MS. JOHNSTON: Right. But the Commission has consistently taken the position that that provision still has to conform to the basic requirements of the ADEA. So that, for instance, you cannot provide an early retirement incentive that is more favorable to younger workers. This comes up a lot in the declining cash awards that a lot of employers have had a practice -- had had a practice of providing, say, $10,000 to a 52-year-old and $5,000 to a 57-year-old. The Commission has consistently taken the position that that provision still has to conform to -- that that kind of practice is unlawful and that the provision still has to conform to the basic purposes of the ADEA, so that I don't think that gets us out of it.

COMMISSIONER ISHIMARU: Great. I appreciate the answer.

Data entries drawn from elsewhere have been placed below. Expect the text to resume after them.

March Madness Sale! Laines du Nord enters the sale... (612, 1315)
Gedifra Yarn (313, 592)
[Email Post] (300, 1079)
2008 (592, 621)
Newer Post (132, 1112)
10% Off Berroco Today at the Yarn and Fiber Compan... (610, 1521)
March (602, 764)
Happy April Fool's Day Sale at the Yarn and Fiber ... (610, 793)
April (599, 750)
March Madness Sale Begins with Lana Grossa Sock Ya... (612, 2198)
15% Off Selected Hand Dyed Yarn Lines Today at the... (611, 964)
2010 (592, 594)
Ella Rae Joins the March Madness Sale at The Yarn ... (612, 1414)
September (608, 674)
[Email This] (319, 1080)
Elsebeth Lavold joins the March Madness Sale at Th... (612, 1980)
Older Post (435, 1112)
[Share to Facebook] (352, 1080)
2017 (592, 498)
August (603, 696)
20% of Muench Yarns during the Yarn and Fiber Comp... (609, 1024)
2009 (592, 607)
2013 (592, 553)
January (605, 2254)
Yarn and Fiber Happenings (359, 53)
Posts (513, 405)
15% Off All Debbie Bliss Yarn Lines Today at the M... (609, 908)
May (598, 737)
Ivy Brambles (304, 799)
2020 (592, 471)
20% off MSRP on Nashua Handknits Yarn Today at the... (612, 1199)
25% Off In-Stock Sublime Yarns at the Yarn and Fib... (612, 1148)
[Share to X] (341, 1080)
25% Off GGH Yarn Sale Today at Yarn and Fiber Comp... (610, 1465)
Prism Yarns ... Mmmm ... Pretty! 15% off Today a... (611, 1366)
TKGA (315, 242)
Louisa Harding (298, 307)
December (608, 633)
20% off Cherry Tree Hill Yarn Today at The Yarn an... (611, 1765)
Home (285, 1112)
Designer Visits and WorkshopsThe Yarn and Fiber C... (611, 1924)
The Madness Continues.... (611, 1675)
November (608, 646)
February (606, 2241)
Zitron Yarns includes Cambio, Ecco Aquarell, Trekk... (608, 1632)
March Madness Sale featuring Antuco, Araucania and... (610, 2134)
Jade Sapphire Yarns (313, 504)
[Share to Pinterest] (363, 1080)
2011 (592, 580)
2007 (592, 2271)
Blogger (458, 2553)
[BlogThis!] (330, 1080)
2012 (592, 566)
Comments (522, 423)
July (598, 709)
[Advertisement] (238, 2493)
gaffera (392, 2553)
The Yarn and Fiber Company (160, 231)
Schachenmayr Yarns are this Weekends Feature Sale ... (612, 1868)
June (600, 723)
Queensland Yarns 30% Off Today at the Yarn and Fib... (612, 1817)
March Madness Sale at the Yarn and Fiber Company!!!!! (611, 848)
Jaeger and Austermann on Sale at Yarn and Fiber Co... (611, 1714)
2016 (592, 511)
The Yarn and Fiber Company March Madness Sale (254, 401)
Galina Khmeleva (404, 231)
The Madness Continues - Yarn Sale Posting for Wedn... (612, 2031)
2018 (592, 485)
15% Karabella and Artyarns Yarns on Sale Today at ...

CHAIR DOMINGUEZ: Thank you. Okay. Well, it's almost three years since I became Chair of the Commission, in August it will be three years, and my first act was actually to rescind this policy to allow us to continue the evaluation and assessment, and I really again want to commend the Office of Legal Counsel and all of the Commissioners for the tremendous work that they have done in really giving this a very steady, very careful and deliberative evaluation.

So at this point, unless there are any further comments, I'd like to bring the discussion to a close. I think we're now ready to vote. Is there a motion to approve the final rule -- the proposed final rule?

COMMISSIONER SILVERMAN: I move that the agenda item be approved.

CHAIR DOMINGUEZ: Is there a second?


CHAIR DOMINGUEZ: Any discussion -- further discussion? Hearing none, all in favor, aye? Opposed, no.




COMMISSIONER ISHIMARU: No. CHAIR DOMINGUEZ: All right. The vote, as recorded, will be three to one.

I really want to thank all of my fellow Commissioners and again remind you that we have voted, as the proposed final rule, to send this rule for interagency coordination to all the involved agencies as well as to OMB at the end of that process. Thank you very much.

COMMISSIONER ISHIMARU: Madam Chair, can I ask a clarifying point? The document that we are sending over, is that now -- because of our discussion here, is that a public document or is that still considered part of the interagency review and not subject to disclosure?


ASSOCIATE LEGAL COUNSEL PEGGY MASTROIANNI: As a result of this public meeting that we have had on the document, the document is now public.

COMMISSIONER ISHIMARU: Public document. Thank you for the clarification, because I'm sure some people would want to see it.

MS. MASTROIANNI: In the normal course, it would not have been public, but since we had an open meeting under the Sunshine Act, and you voted on it, it is now a public document.



CHAIR DOMINGUEZ: Thank you very much. The meeting is adjourned.

(Whereupon, at 11:22 a.m., the Commission Meeting was concluded.)